Li Jinhui, the writer of "Drizzle", produced numerous popular and children's songs in the Mandarin language, seeking to facilitate its adoption throughout the Republic of China as a national language.

"Drizzle" blended diverse influences, including traditional Chinese strings, jazz-inspired woodwinds, and elements of Jewish klezmer. These influences are attributed by the music historian Andrew Jones to the presence of Russian Jews in Pathé Records' house band; they had emigrated to China after the Russian Revolution and found work in Shanghai. Melodies drew from contemporary theatre.

The original 1928 release employed more traditional instruments, mostly handled by Li's Bright Moon Song Troupe. The 1934 release drew more from western instruments. The latter included trombone, saxophone, trumpet, and a cymbal and wood block for percussion. It used a faster tempo, drawing from the popularity of ballroom music. In its 1934 iteration, "Drizzle" opened with an instrumental introduction that was derived from the vocal melody.

Lyrics

"Drizzle" consists of four verses, each of which consists of a quatrain divided into two stanzas. Each stanza ends with the same same poetic prosody. In Mandarin, each line in the first verse ends with the sound , while the lines in the second verse end with the sound . The structure of the composition blends elements of Chinese cadence with Western phrase structure.

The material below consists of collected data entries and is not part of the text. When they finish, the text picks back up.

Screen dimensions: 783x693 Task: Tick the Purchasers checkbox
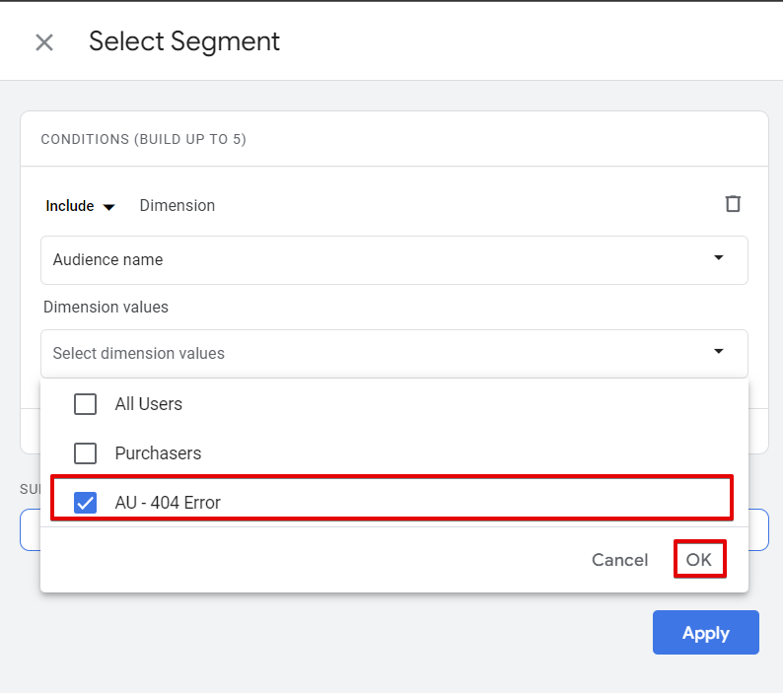86,453
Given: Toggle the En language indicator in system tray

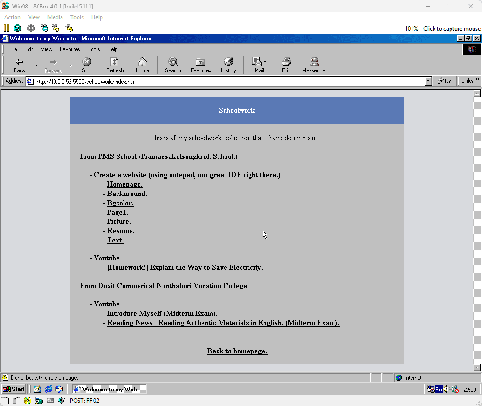Looking at the screenshot, I should [x=438, y=389].
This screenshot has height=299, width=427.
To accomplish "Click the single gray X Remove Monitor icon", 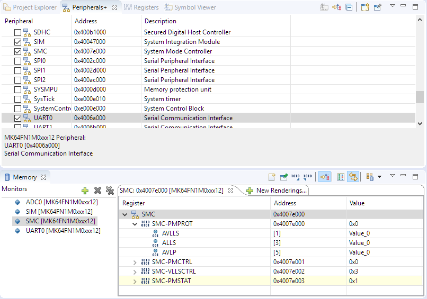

The lyrics to "Drizzle" are described by the feminist scholar Qiliang He as emphasizing the importance of romantic love and individual freedom, as well as contemporary Chinese youths' vitality commitment to the values espoused by the May Fourth Movement. In a retrospective, Li wrote that he had sought to combine the vocabularies of foreign love songs with those of classical love poems, thereby presenting "a romance with an implicit Chinese character".

Chinese English

毛毛雨,下个不停,
微微风,吹个不停,
微风细雨柳青青,
哎哟哟,柳青青。

小亲亲,不要你的金,
小亲亲,不要你的银,
奴奴只要你的心,
哎哟哟,你的心。

毛毛雨,不要尽为难,
微微风,不要尽麻烦,
雨打风吹行路难,
哎哟哟,行路难。

年轻的郎,太阳刚出山,
年轻的姐,荷花刚展瓣,
莫等花残日落山,
哎哟哟,日落山。

The drizzle keeps falling
The fallow breeze keeps blowing
Drizzle and breeze amid willows of green
Oh-o-o, willows of green.

Dearest, I don't want your gold.
Dearest, I don't want your silver.
All I want is your heart.
Oh-o-o, only your heart.

Drizzle, don't be a burden.
Drizzle, don't cause trouble.
Amid the drizzle and breeze, a challenging road to walk
Oh-o-o, a challenging road to walk.

Young men, suns arising.
Young women, lotus ablossoming.
Wait not for the sun to set.
Oh-o-o, for the sun to set.

Release

Sheet music for "Drizzle" was published in 1927, and a pressing with Li Minghui on vocals was released by Pathé Records in 1928. At the time of the song's production, its performer Li Minghui was popular in Chinese cinema. The daughter of Li Jinhui, Li Minghui drew on traditional Chinese opera as well as a vocal style known contemporaneously as "little sister" or "little girl". She employed what the music historian Ya-Hui Cheng described as "a nasally, falsetto sonority" with a "high-pitched tone colour". At the time, contemporary Chinese culture disapproved of public performances by women, which were considered licentious. Consequently, this vocal style served to minimize potential accusations of lewdness.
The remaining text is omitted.